Mississippi’s failure to provide state funding for public early childhood education – it is the only Southern state that hasn’t – is a case of being penny-wise and pound-foolish. Repeatedly through the years it has been said that the state can’t afford it, and on the surface it would seem that way. But Mississippi is paying far more in the back-end costs of public services and incarceration of adults who fall behind and drop out of the educational system than it would with a front-end early childhood program.
This is not just the mantra of educators and those with a particular professional interest in expanding the reach of educational services. It’s recognized officially by state business leaders through the Mississippi Economic Council’s emphasis on the issue as a top priority for the state and its inclusion in the Blueprint Mississippi plan for future state economic growth.
The clear recognition has dawned that Mississippi, historically a state with a disproportionate amount of poverty and a high percentage of children who come to school unprepared, will never achieve its full economic potential if those children don’t have a better chance starting out. What remains is to generate the political will to build a system of early childhood education throughout the state.
For now, the effort is limited to working with private child care providers to improve the quality of their educational services to children. The Mississippi Building Blocks program has a relatively small state appropriation that provides incentives to child care centers to upgrade their offerings and overall management.
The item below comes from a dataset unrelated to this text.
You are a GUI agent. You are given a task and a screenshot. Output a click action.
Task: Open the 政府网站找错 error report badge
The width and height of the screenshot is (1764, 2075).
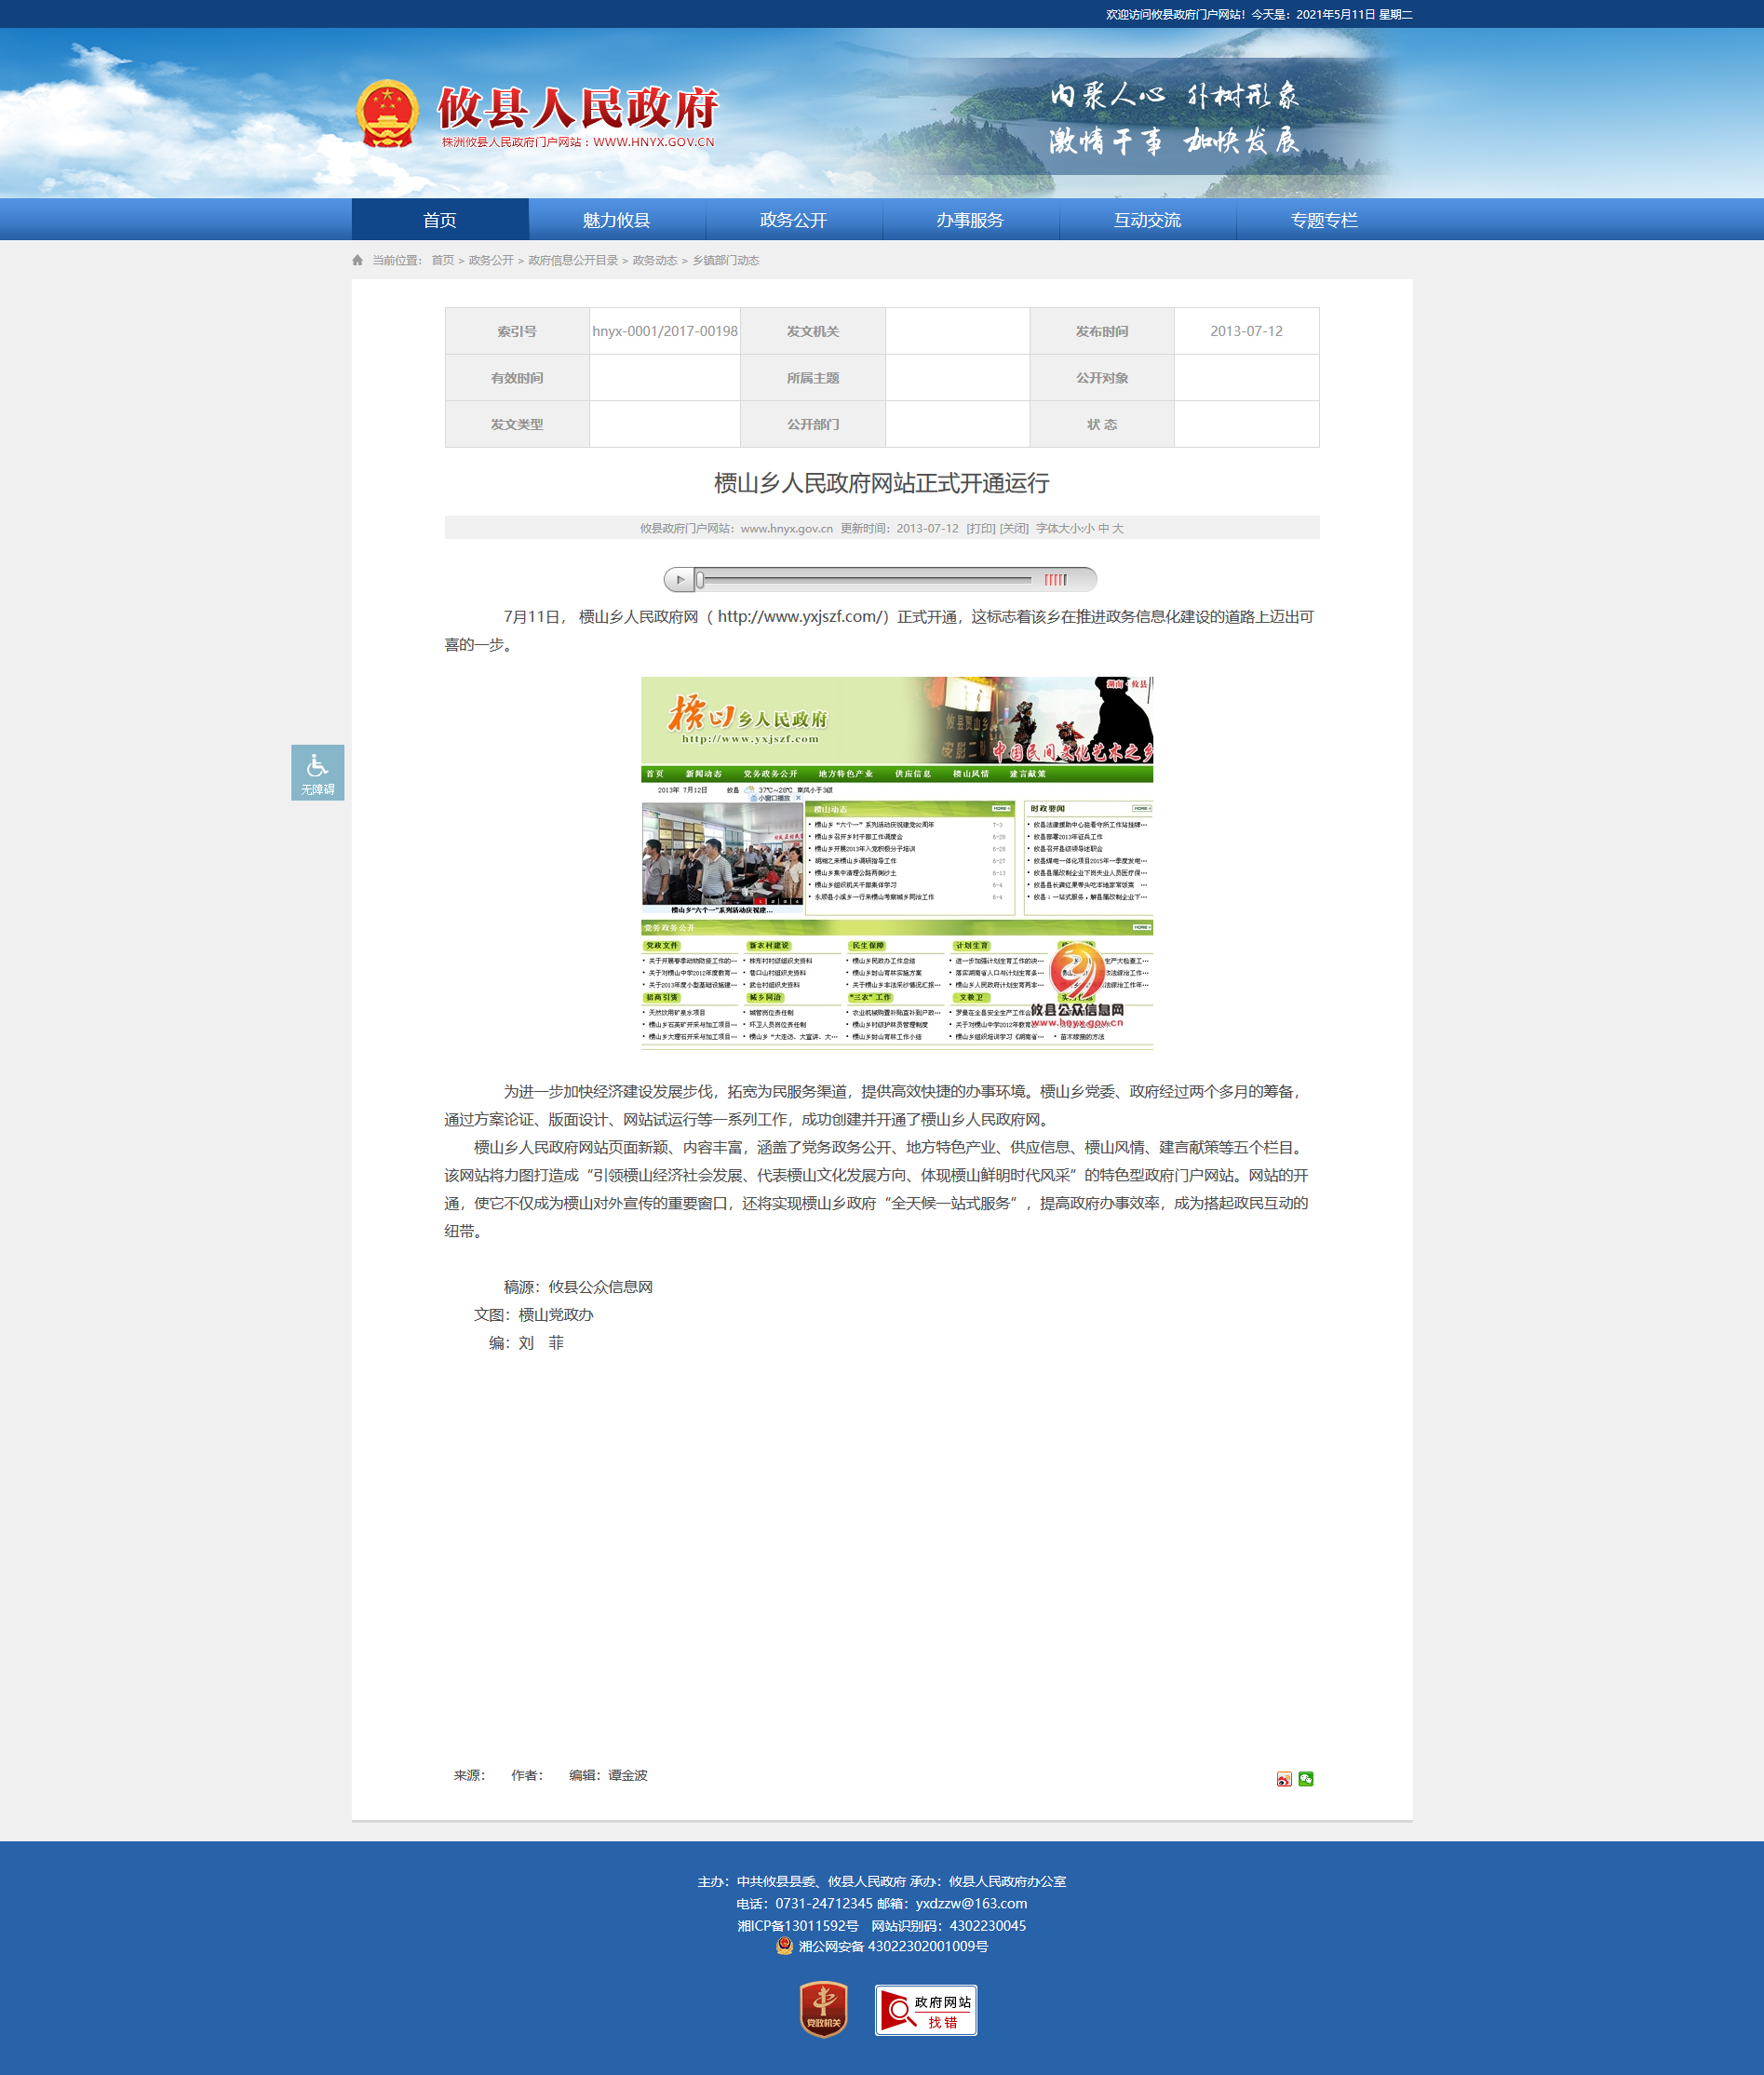(x=925, y=2010)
It’s designed to create models to emulate, and that’s certainly a start.
But Mississippi won’t be where it needs to be until there’s a comprehensive statewide program that includes, minimally, 4-year-olds.
Significant strides have been made in recent years in the study of brain development, and the data underscore the critical importance of the first few years of life in determining a child’s future intellectual and social capacity. By the time children get to kindergarten at age 5, most brain development has already taken place.
The state’s public school system can’t make up for all the deprivations that children living in poverty experience. But it’s incumbent on the state to make a greater effort than it now does to mitigate some of those deprivations before children enroll in the K-12 track.
As one more study demonstrates, the quality of their lives – as well as the economic health and social cohesiveness of our communities and state – are riding on it.